Comment peut-on célébrer Robespierre?
Et voilà qu'à Arras, sa ville natale, l'association des Amis de Robespierre (rien que le nom de l'association fait frémir) organise une exposition pour honorer le 250e anniversaire de sa naissance. "Nous avons préféré nous arrêter à 1789 . Nous rendons hommage à Robespierre l'Arrageois, celui qui ne fait pas encore débat, dans un esprit de commémoration au sens historique du terme", explique ce matin dans Nord Eclair le directeur de l'Office de tourisme.
D'une part, il n'y a pas plusieurs Robespierre : il n'y en a qu'un seul. D'autre part, Robespierre ne fait pas débat, c'est un tyran, point. Par ailleurs, s'arrêter à 1789 est une manière particulièrement malhonnête d'essayer de rendre sympathique un odieux personnage. Imagine-t-on une exposition consacrée à l'enfance d'Hitler, où l'on essaierait d'expliquer la complexité du bonhomme?
Il y a deux explications, à mon sens, à ce genre de phénomène. D'une part, la France est un pays qui a du mal avec son histoire et tout particulièrement avec la Révolution française. Tout se passe comme si, en application du propos de Clémenceau, selon lequel la Révolution était un "bloc", on avait peur de toucher au mythe, à la légende, à l'humanisme qui avait soi-disant guidé les pas des sans-culottes. Comme si on craignait, en critiquant un passage de la Révolution, de devoir tout remettre en cause.
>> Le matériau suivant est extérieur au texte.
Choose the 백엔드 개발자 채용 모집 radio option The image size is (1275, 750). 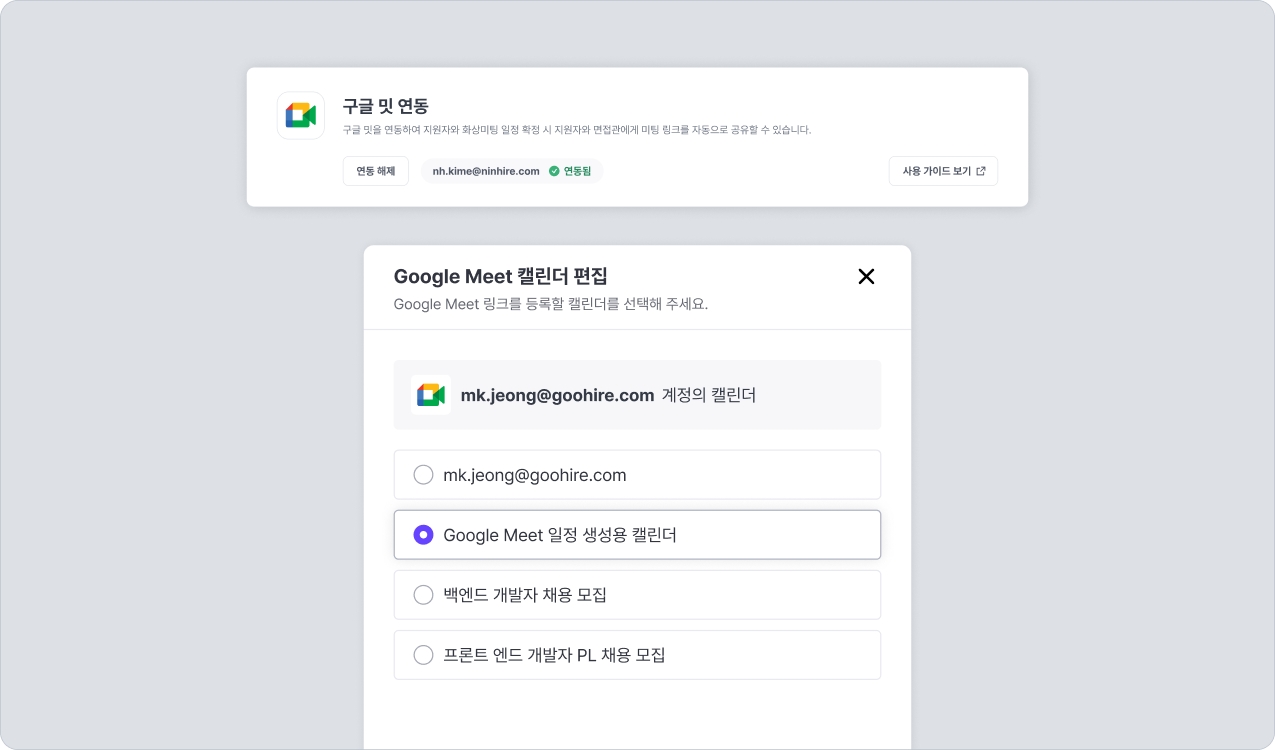click(x=423, y=595)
Il y a ensuite une bien coupable tolérance à l'égard de cette association des amis de Robespierre, dont l'objectif affiché est, rappelons le, de "...faire mieux connaître ROBESPIERRE, le rôle déterminant qu'il a joué dans le grand mouvement émancipateur qu'a été la Révolution française et la part prépondérante qu'il a prise pour sauver la patrie en danger. Elle considère que le combat qu'il a mené pour une véritable démocratie, pour une réelle égalité entre les hommes, ainsi que les exemples qu'il a donnés de tolérance et d'intégrité dans l'action politique sont toujours d'actualité".
Il y a des gens qui pensent cela, en dépit de tout bon-sens historique, qui se battent pour le faire reconnaître, et qui sont financés par des collectivités territoriales. Un conseil général, plusieurs municipalités selon l'association.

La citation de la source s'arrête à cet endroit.